If you follow the sequence starting from Aries, you will match the above line to the Zodiac constellations by yourself. 🙂

Pakistan lies in the northern hemisphere of the Earth. There are constellations out of 88 that aren’t visible. Some constellations are visible only in Northern hemisphere and some in Southern, and a few are visible in both hemispheres. You might be wondering what is a constellation. Constellations are continents on the sky map. This is the simplest way that I can explain. Even if you don’t understand, you can ask me personally.

Observing Jupiter with telescopes

Our first telescope target was Jupiter and its 4 moons and so all the telescopes were pointed towards Jupiter. I observed Jupiter with 2 telescopes but watched Orion Nebula M42 with all the telescopes 🙂 You might be wondering where is the Moon. Why I didn’t talk about the Moon. Moon wasn’t there the whole day and whole night. This is what is called New Moon. This is the ideal time for observing the galaxies, nebulaes and clusters and most importantly, the Milky Way. Well the Moon is not that bad because depending on the phase it will set as well. If you want to learn about Moon phases and New moon in particular, read my article All you need to know about Moon. Highly recommended for those who don’t know.

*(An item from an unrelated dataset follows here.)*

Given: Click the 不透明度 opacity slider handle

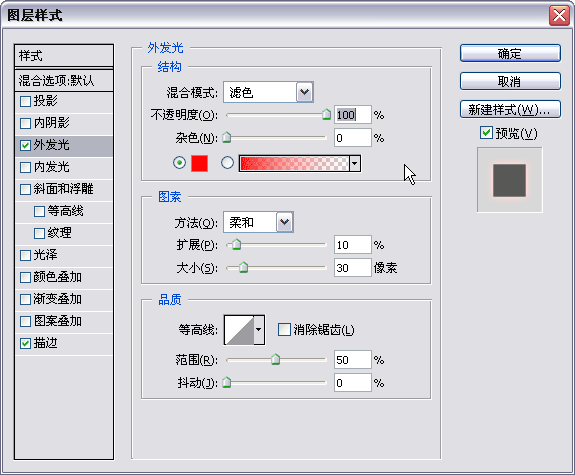Looking at the screenshot, I should click(x=326, y=114).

Observing and photographing the Andromeda and Orion nebula

Time to do some Astrophography, my favorite. The 7” MCT was ready and I requested Mehdi hussain, the owner of 7” MCT to set the telescope on Andromeda galaxy so I capture the galaxy.

Then we targeted the telescope towards Orion Nebula (M42). I saw the nebula already in Celestron C8 and in 7” MCT, the views were amazing in both the telescopes, however, for astrophotography I selected 7” MCT as it had better tracking capability.

Naked eye Astronomy

Throughout the night, we all were doing naked-eye astronomy and were capturing photos of the brilliant night sky. By naked-eye astronomy, I mean we just look upwards either standing or lying on the ground and watching the heavens above.

The constellation of Andromeda is being set towards West

The constellation of Andromeda is being set towards West

DSO hunt

Deep Sky Objects are the galaxies, nebulas and star clusters that can be only seen better in a dark sky. Over the night with telescopes we saw about 50 plus DSOs using the telescopes. A few are also visible with naked eye and by using a technique known as averted vision. I saw Andromeda Galaxy (M31) with naked-eye, Orion Nebula (M42) and a few clusters. This time I planned to photograph Andromeda Galaxy before anything else as it was about to set and was going in the light dome of Karachi.

 Andromeda Galaxy

The Andromeda Galaxy.

The Andromeda Galaxy. If you cannot spot it click the photo and check the tag.

The Andromeda galaxy as photographed through the telescope.

The Andromeda galaxy as photographed through the telescope. This was taken with a 30sec shutter speed. If we could go to 10 + minutes we can get better details.


The great nebula in Orion (M42) from Pakistan

Orion Nebula (M42) visible in the constellation of Orion.

Orion Nebula (M42) visible in the constellation of Orion. Flame nebula, and traces of Horse head nebula are also visible.

My next target to photograph was of course M42, my favorite nebula. After focusing the nebula and with the help of Mr. Mehdi Hussain, I was able to shot the amazing photograph of M42 shown below.

Close up shot of Orion Nebula (M42).

Close up shot of Orion Nebula (M42). Photo by Abubaker Siddiq. 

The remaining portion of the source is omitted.